*** Opening of Extracted entries ***

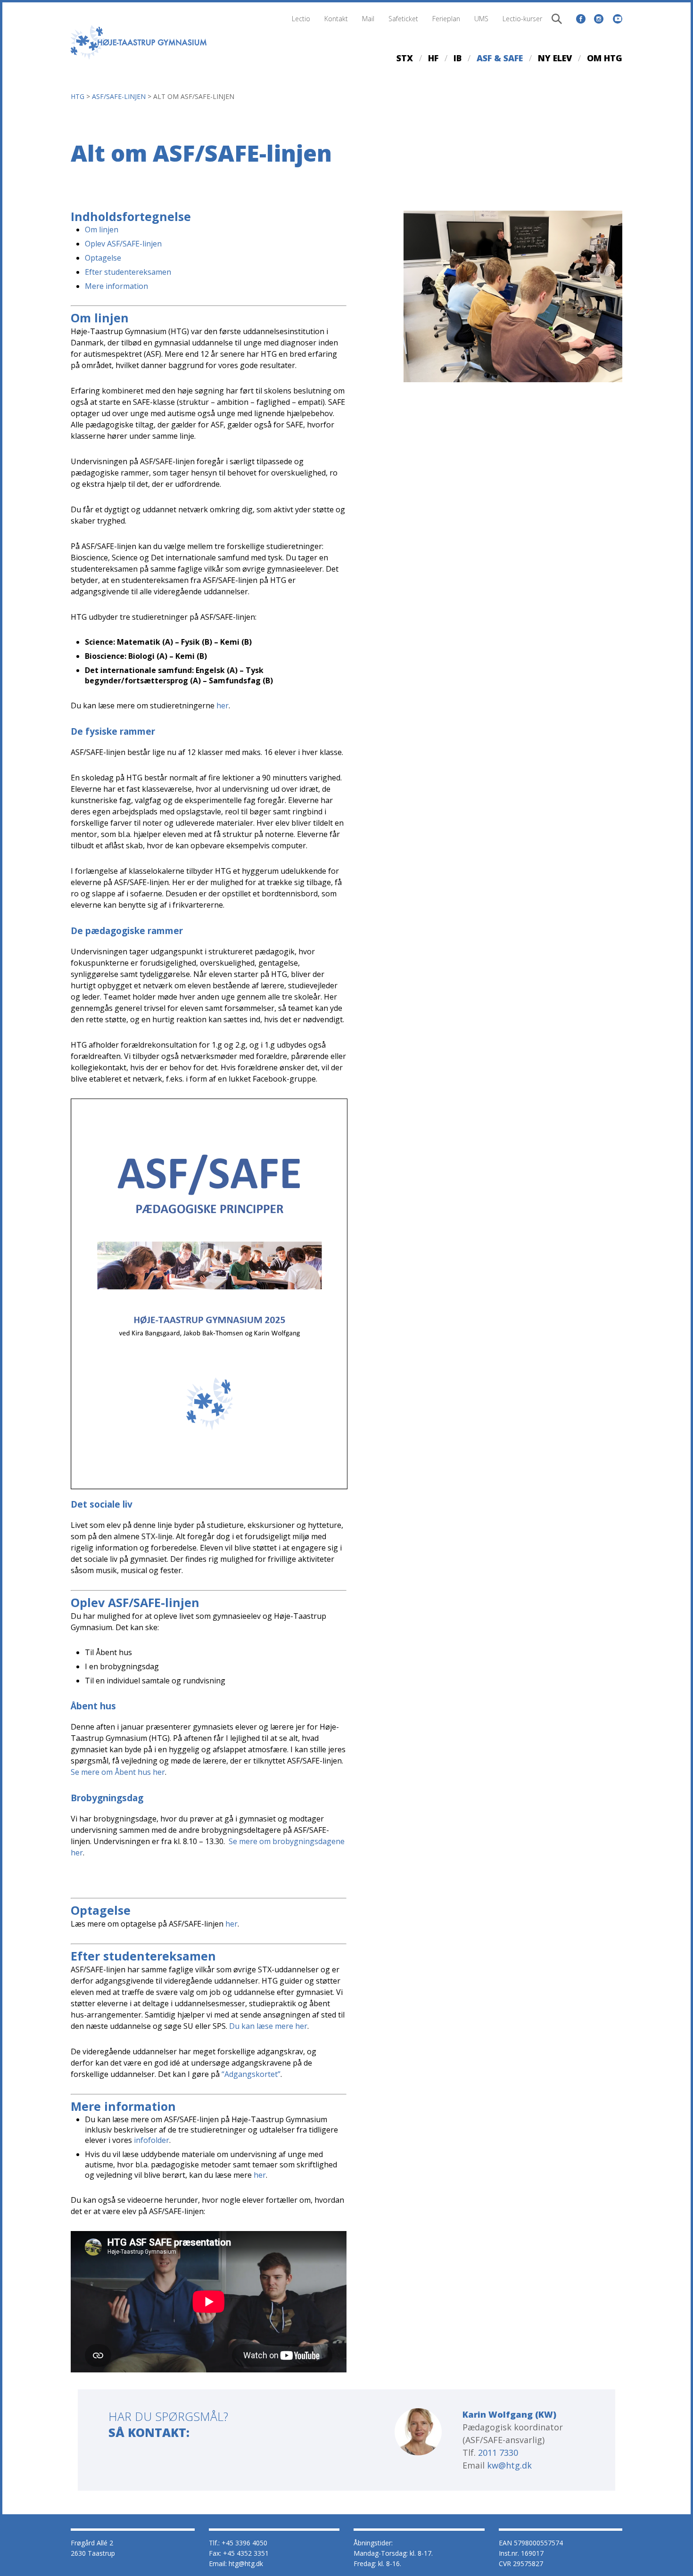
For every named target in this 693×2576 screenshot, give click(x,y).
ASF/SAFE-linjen (119, 96)
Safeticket (403, 18)
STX (404, 58)
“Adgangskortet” (251, 2074)
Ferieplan (446, 18)
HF (433, 58)
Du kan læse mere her (268, 2026)
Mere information (116, 286)
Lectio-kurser (522, 18)
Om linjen (101, 229)
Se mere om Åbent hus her (118, 1772)
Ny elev (555, 58)
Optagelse (103, 258)
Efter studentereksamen (128, 272)
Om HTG (604, 58)
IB (458, 58)
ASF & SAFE (500, 58)
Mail (368, 18)
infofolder (151, 2140)
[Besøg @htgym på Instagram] (598, 19)
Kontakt (336, 18)
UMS (481, 18)
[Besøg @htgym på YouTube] (617, 17)
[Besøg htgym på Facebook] (581, 19)
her (222, 705)
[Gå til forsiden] (139, 61)
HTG (77, 96)
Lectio (301, 18)
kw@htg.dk (509, 2465)
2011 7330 (498, 2452)
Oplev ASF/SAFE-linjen (123, 243)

*** Close of Extracted entries ***

→ What you need to do
Transcribe the records above exactly and drop every picture.

→ Answer to the exercise
For every named target in this 693×2576 screenshot, give click(x,y).
ASF/SAFE-linjen (119, 96)
Safeticket (403, 18)
STX (404, 58)
“Adgangskortet” (251, 2074)
Ferieplan (446, 18)
HF (433, 58)
Du kan læse mere her (268, 2026)
Mere information (116, 286)
Lectio-kurser (522, 18)
Om linjen (101, 229)
Se mere om Åbent hus her (118, 1772)
Ny elev (555, 58)
Optagelse (103, 258)
Efter studentereksamen (128, 272)
Om HTG (604, 58)
IB (458, 58)
ASF & SAFE (500, 58)
Mail (368, 18)
infofolder (151, 2140)
[Besøg @htgym på Instagram] (598, 19)
Kontakt (336, 18)
UMS (481, 18)
[Besøg @htgym på YouTube] (617, 17)
[Besøg htgym på Facebook] (581, 19)
her (222, 705)
[Gå til forsiden] (139, 61)
HTG (77, 96)
Lectio (301, 18)
kw@htg.dk (509, 2465)
2011 7330 (498, 2452)
Oplev ASF/SAFE-linjen (123, 243)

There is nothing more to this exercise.